Exercise prompt:
Name every user in the forum thread about a YouTube recommendation whose post carries the date Mar 26, 2013.

Extracted text:
# A YouTube Recommendation



## Dave Martell (Mar 25, 2013)

I clicked on YouTube's homepage and this was waiting there as a recommended video for me to check out. Guess I'm being profiled? Well guilty as charged here YT - I likes me some Hendrix! 

Anyway, I thought this was excellent and wanted to share it...

[video=youtube;NfOHjeI-Bns]http://www.youtube.com/watch?v=NfOHjeI-Bns[/video]


----------



## Chefdog (Mar 25, 2013)

Pretty awesome. Thanks.


----------



## Seth (Mar 25, 2013)

Sounds good; looks good; but she is just not Hendrix


----------



## bathonuk (Mar 25, 2013)

awesome Dave


----------



## ecchef (Mar 25, 2013)

I love this kind of out-of-the-box stuff.


----------



## HHH Knives (Mar 25, 2013)

KICK A$$!!!!!!


----------



## KCMande (Mar 25, 2013)

Definitely is excellent, thanks for sharing


----------



## unkajonet (Mar 25, 2013)

That was ridiculously amazing


----------



## Johnny.B.Good (Mar 26, 2013)

I don't know what she's playing there, but it's damn impressive!


----------



## Justin0505 (Mar 26, 2013)

That was great. Now I know what to use for background music in my Martell knife video.


----------



## maxim (Mar 26, 2013)

Records shown:

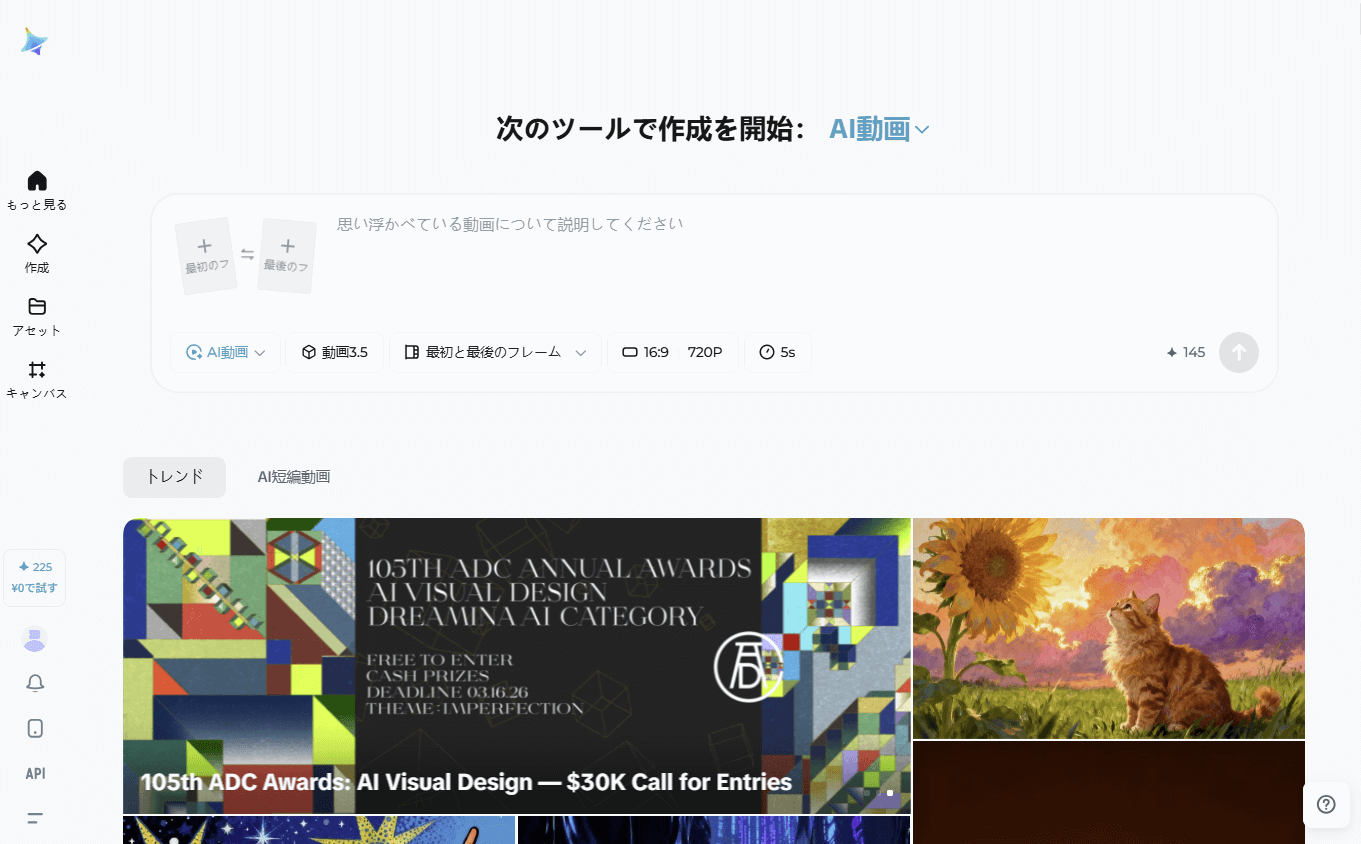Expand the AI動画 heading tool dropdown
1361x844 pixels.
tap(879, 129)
==
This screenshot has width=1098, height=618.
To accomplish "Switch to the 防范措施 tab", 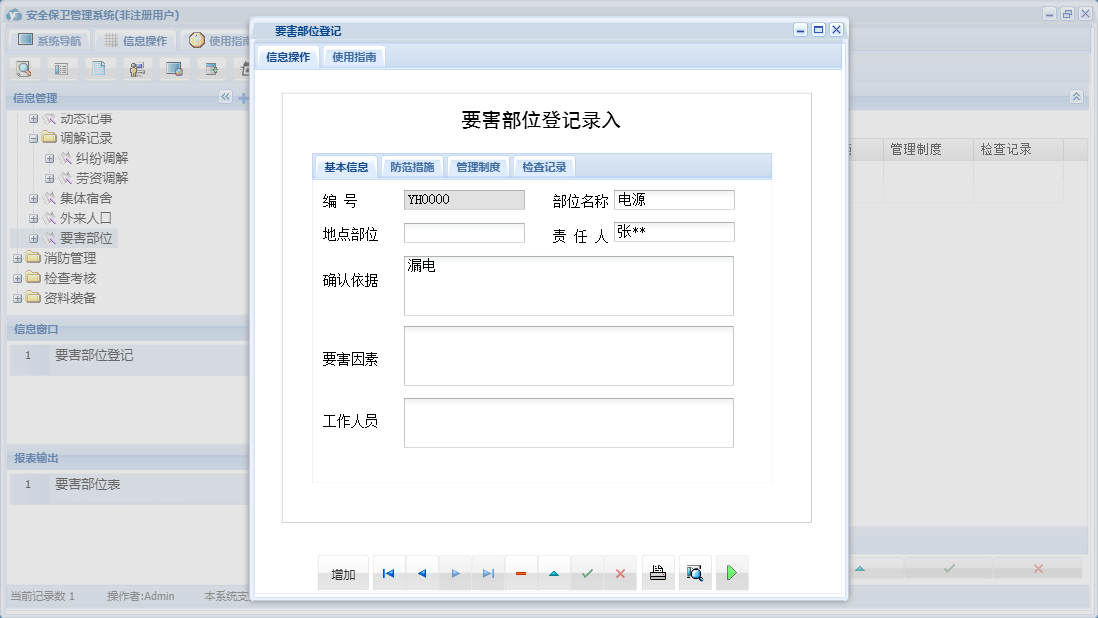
...
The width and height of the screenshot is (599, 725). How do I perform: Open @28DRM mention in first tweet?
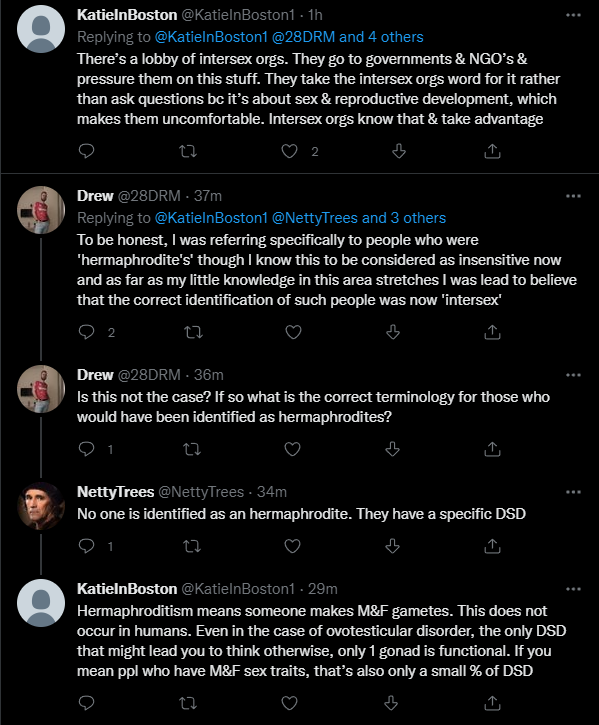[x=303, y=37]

Solved exercise:
Johnny.B.Good, Justin0505, maxim